Marianne Williamson lays off national campaign staff

"Not having a huge war chest," shouldn't determine a campaign's fate, she said.

Democratic presidential hopeful Marianne Williamson says she is not suspending her candidacy following the announcement that she laid off all of her campaign staff.

“A campaign not having a huge war chest should not be what determines its fate. The point of my candidacy has been to tell the heart’s truth and that does not cost money. Forging a new path for campaigns is going to be necessary, if we’re ever to forge a new path for our country,” Williamson said in a statement released on her official website.

Patricia Ewing, Williamson’s former communications director, led a call Thursday afternoon announcing the mass layoff of campaign staff. Employees had been officially removed from the payroll Dec. 31.

The former campaign aide told ABC News that "from a fundraising perspective the campaign is no longer viable."

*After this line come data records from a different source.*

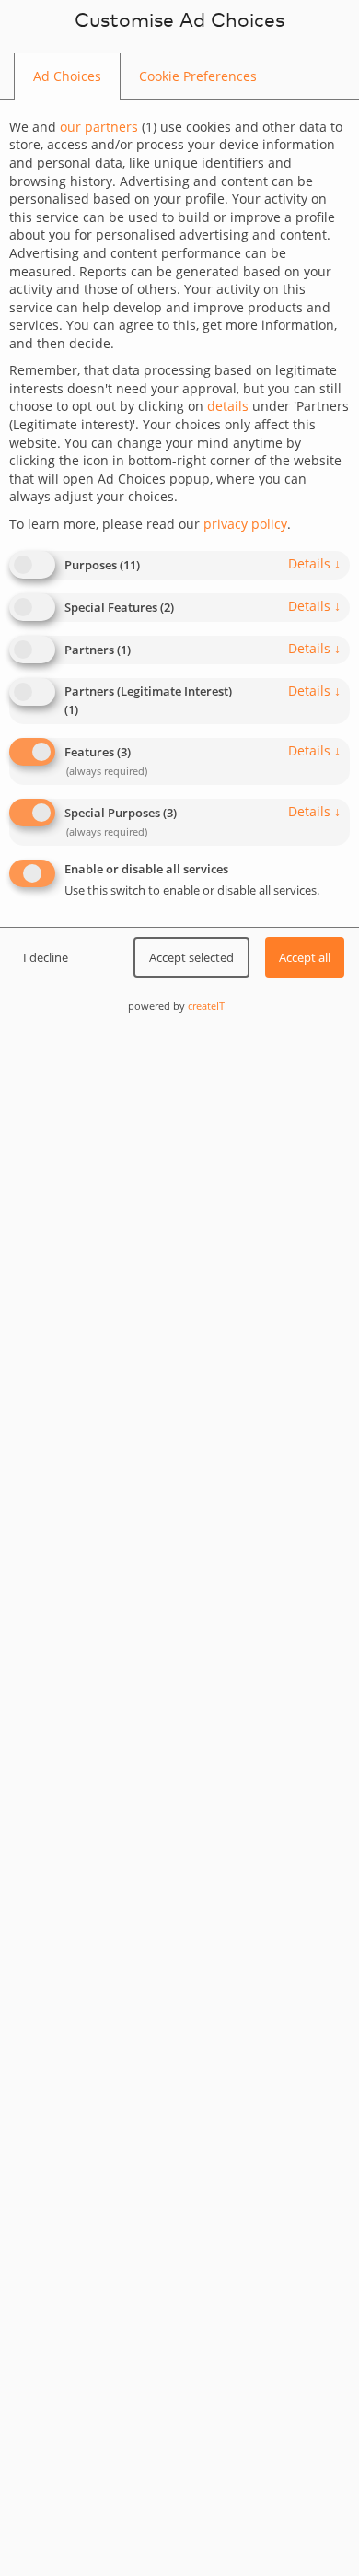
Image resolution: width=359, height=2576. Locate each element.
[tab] (67, 76)
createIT (206, 1006)
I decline (45, 957)
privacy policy (245, 524)
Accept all (304, 957)
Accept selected (191, 957)
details (314, 563)
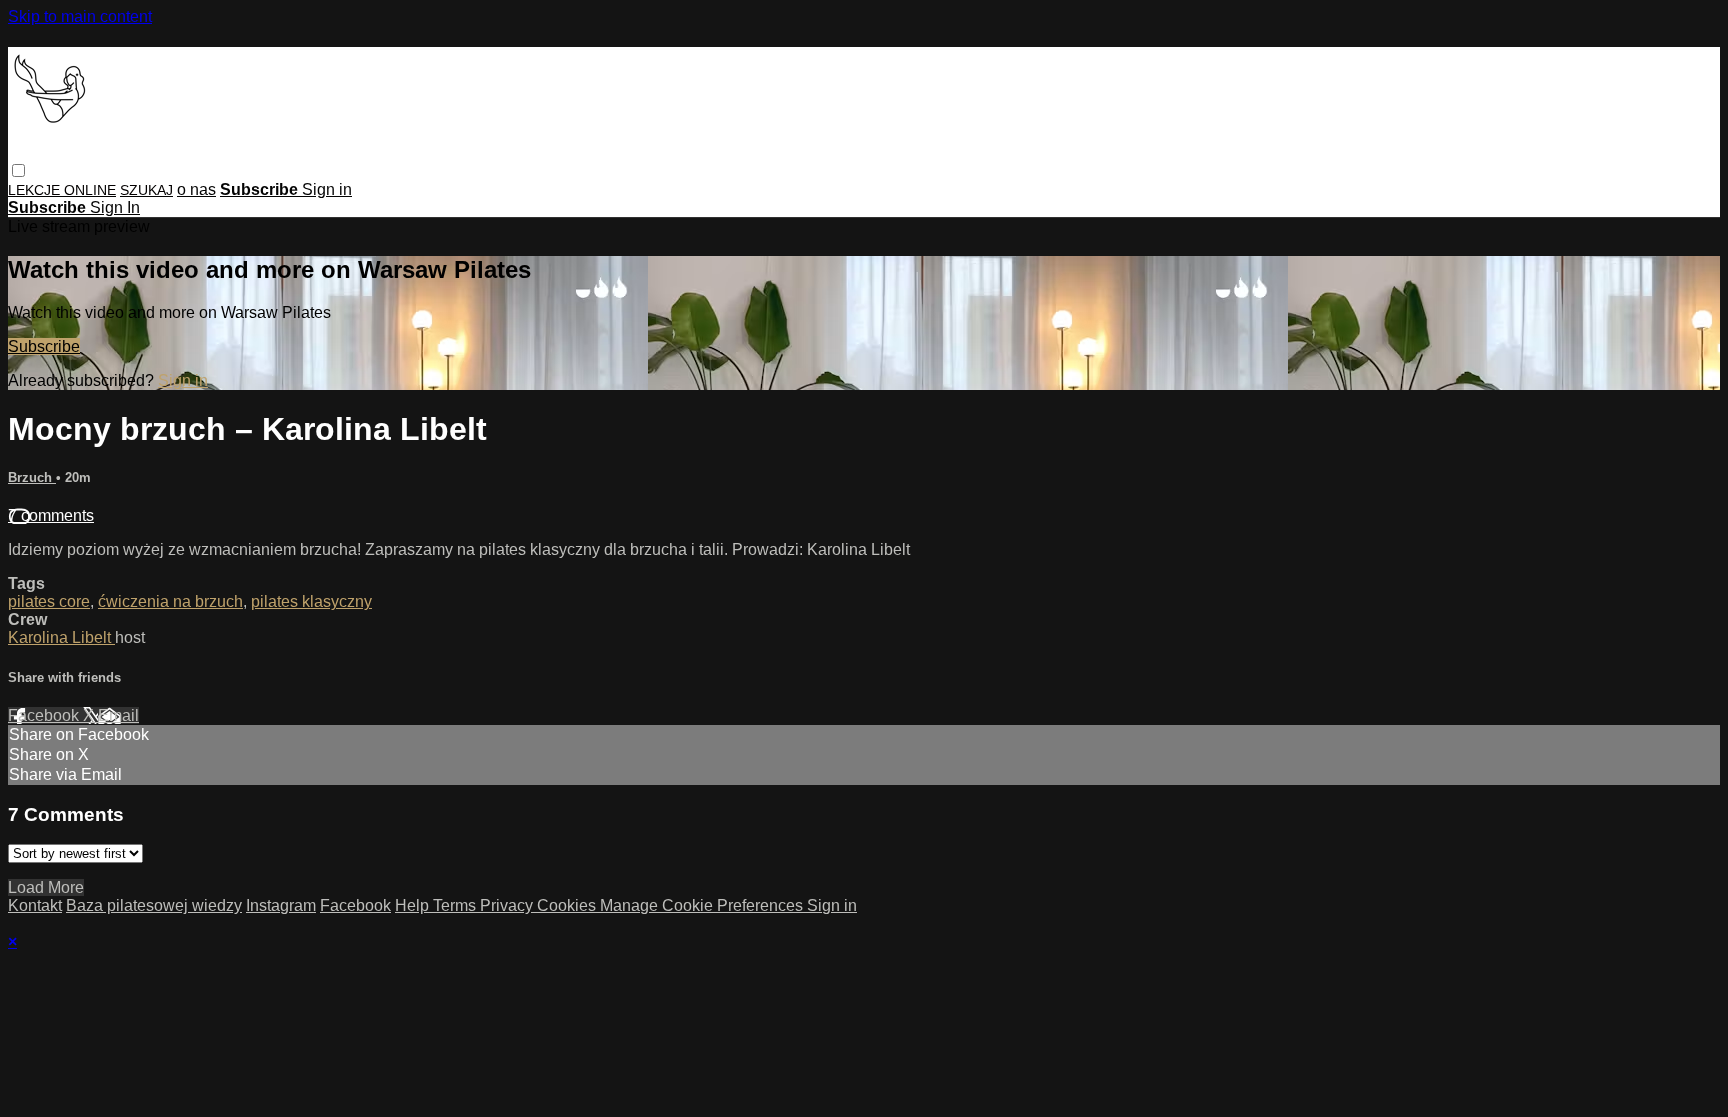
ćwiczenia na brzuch (170, 601)
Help (414, 905)
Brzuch (32, 477)
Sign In (115, 207)
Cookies (568, 905)
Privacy (508, 905)
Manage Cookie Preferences (703, 905)
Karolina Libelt (61, 637)
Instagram (281, 905)
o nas (196, 189)
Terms (456, 905)
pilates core (49, 601)
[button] (18, 170)
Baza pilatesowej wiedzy (154, 905)
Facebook (45, 715)
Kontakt (35, 905)
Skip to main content (80, 16)
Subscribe (44, 346)
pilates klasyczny (311, 601)
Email (118, 715)
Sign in (327, 189)
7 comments (51, 515)
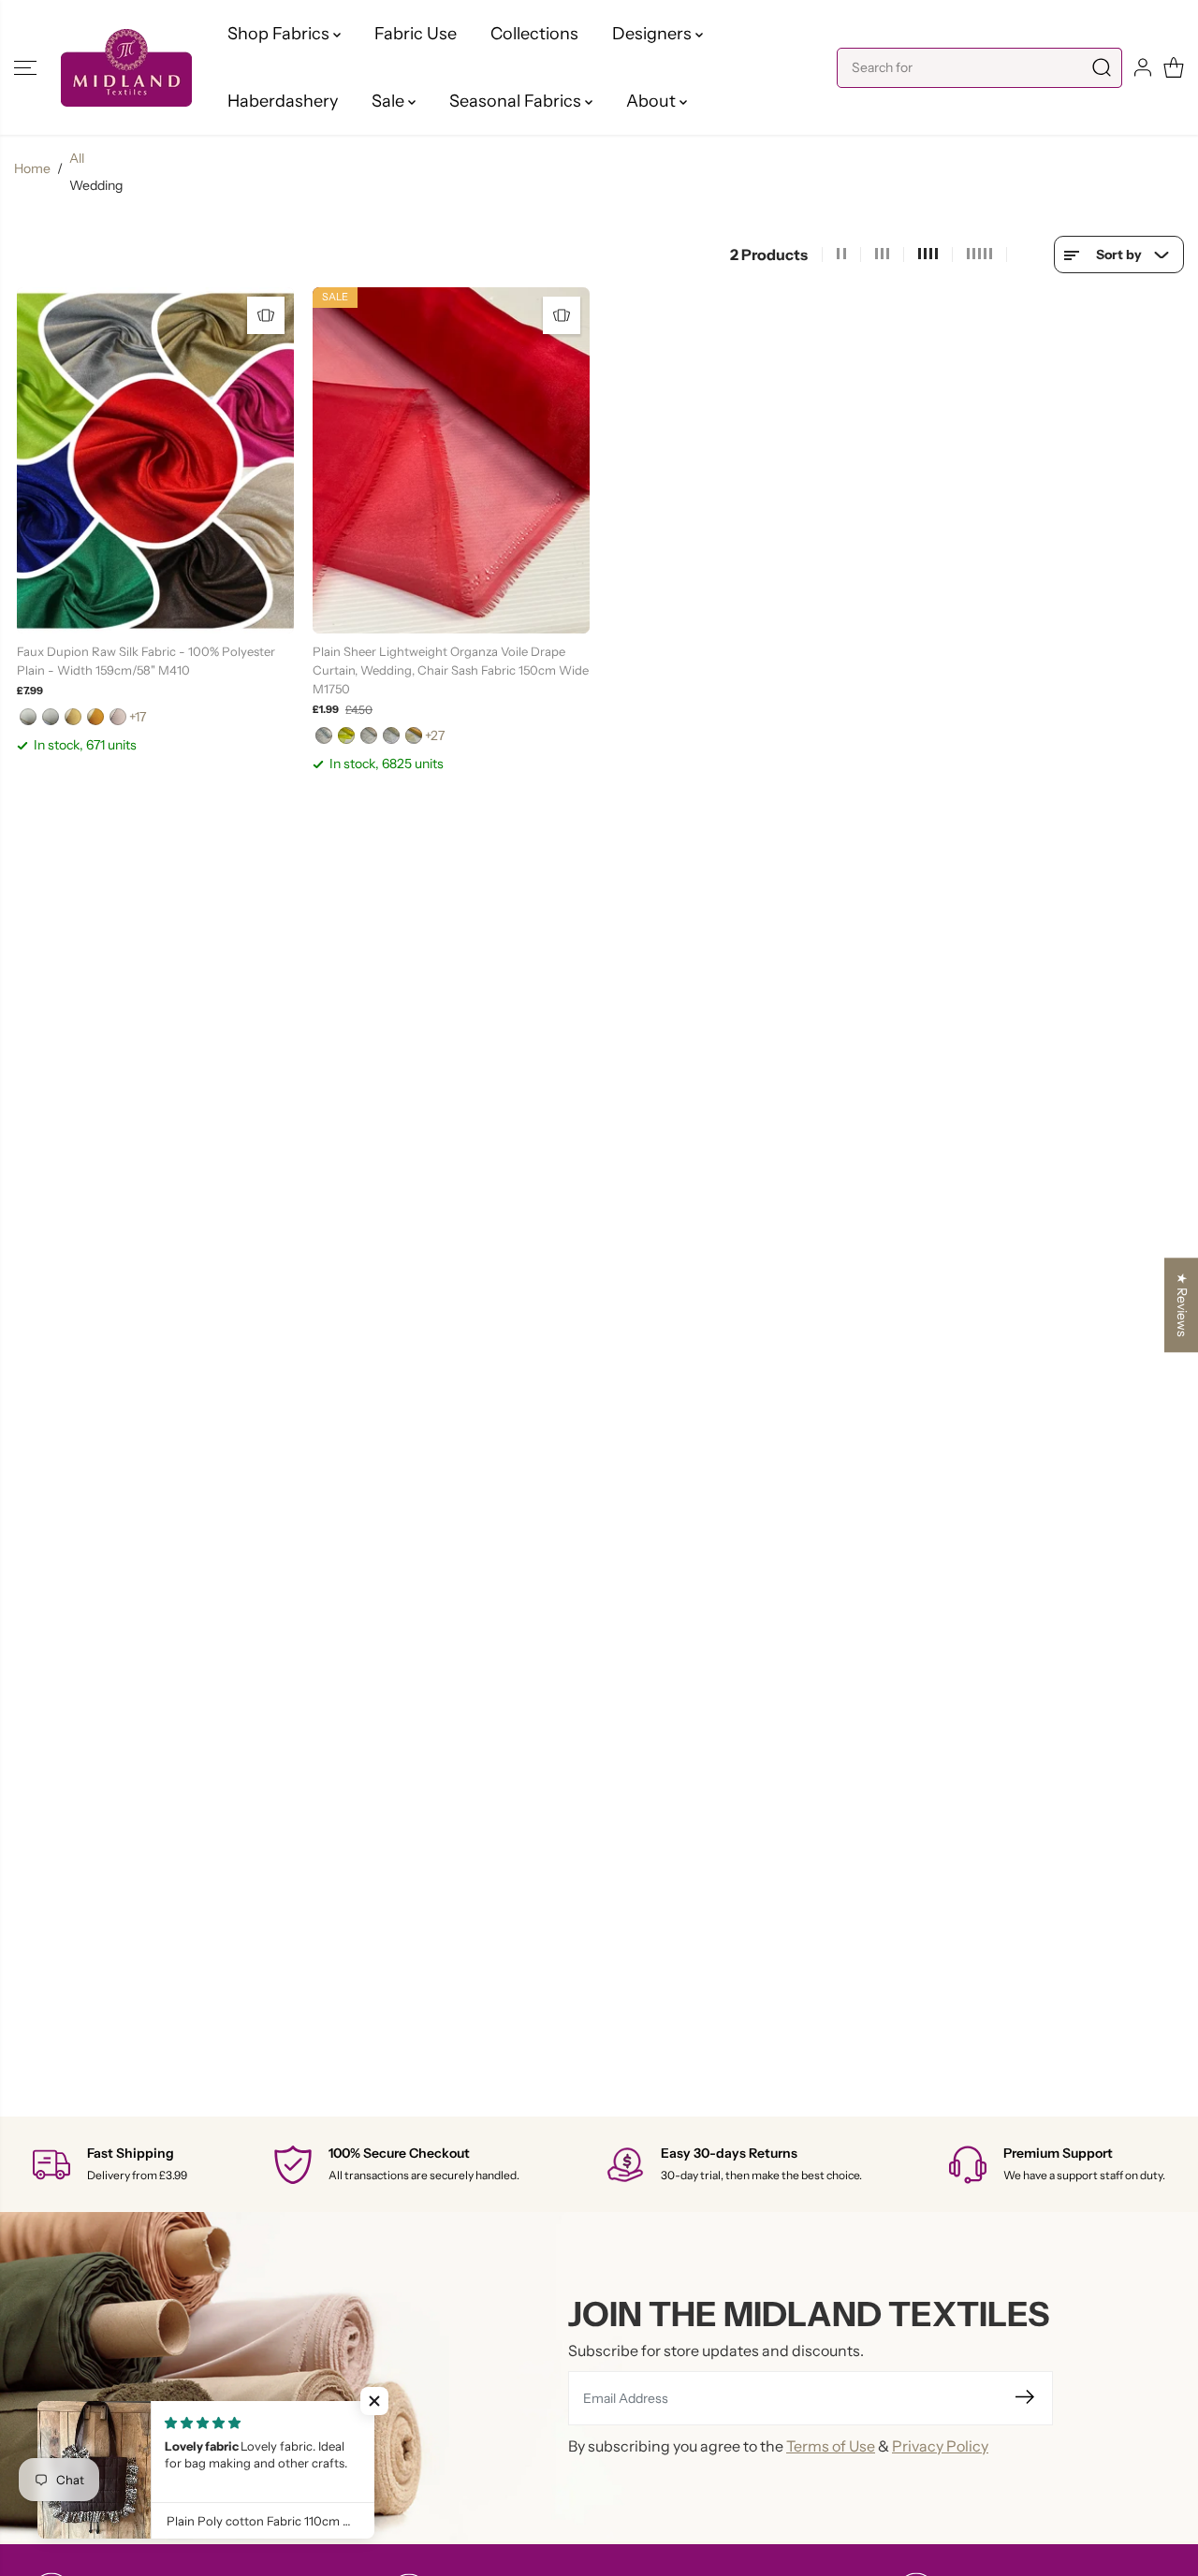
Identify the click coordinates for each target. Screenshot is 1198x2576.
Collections (534, 33)
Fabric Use (415, 33)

"A campaign is a business. The business needs income to run, and if that income is not there, you have to make choices in order to make it a proper operation," Ewing said. "So if she wants to move forward, and how she wants to do that, you'll find that out from her directly."

The spiritual author-turned-presidential candidate says she will continue to push her message without a traditional campaign staff as long as she has the resources to do so - - now leaning heavily on volunteers.

“There is an inherent value in talking about those things as a presidential candidate. In my mind, the fact that they couldn’t make it into the machine of modern politics is not a reason to stop talking; if anything, it's a reason to keep talking. And that is what I’ll do, as long as we have the resources to do it. In the meantime, it’s amazing what you can do with volunteers,” Williamson said.

Despite the staff cuts, Ewing said she's proud of what Williamson has accomplished on the 2020 campaign trail.

"She's the first woman to ever get to be on the debate stage that was not an elected official for the Democratic Party," Ewing said. "She beat out governors, senators, members of Congress. She's been in this campaign for a year."

About 70% of Williamson's donors were women, "the highest in the race," added Ewing. "And her agenda helped shape what was discussed on those [debate] stages. What she's accomplished is pretty extraordinary."

Paul Hodes, Williamson's now former New Hampshire Director expressed his well wishes in a tweet after finding out he would no longer be working for the campaign saying,

"Marianne is bringing a vital message to the campaign, and I wish her well going forward."

The news of Williamson's staff cuts was first reported by ABC affiliate WMUR.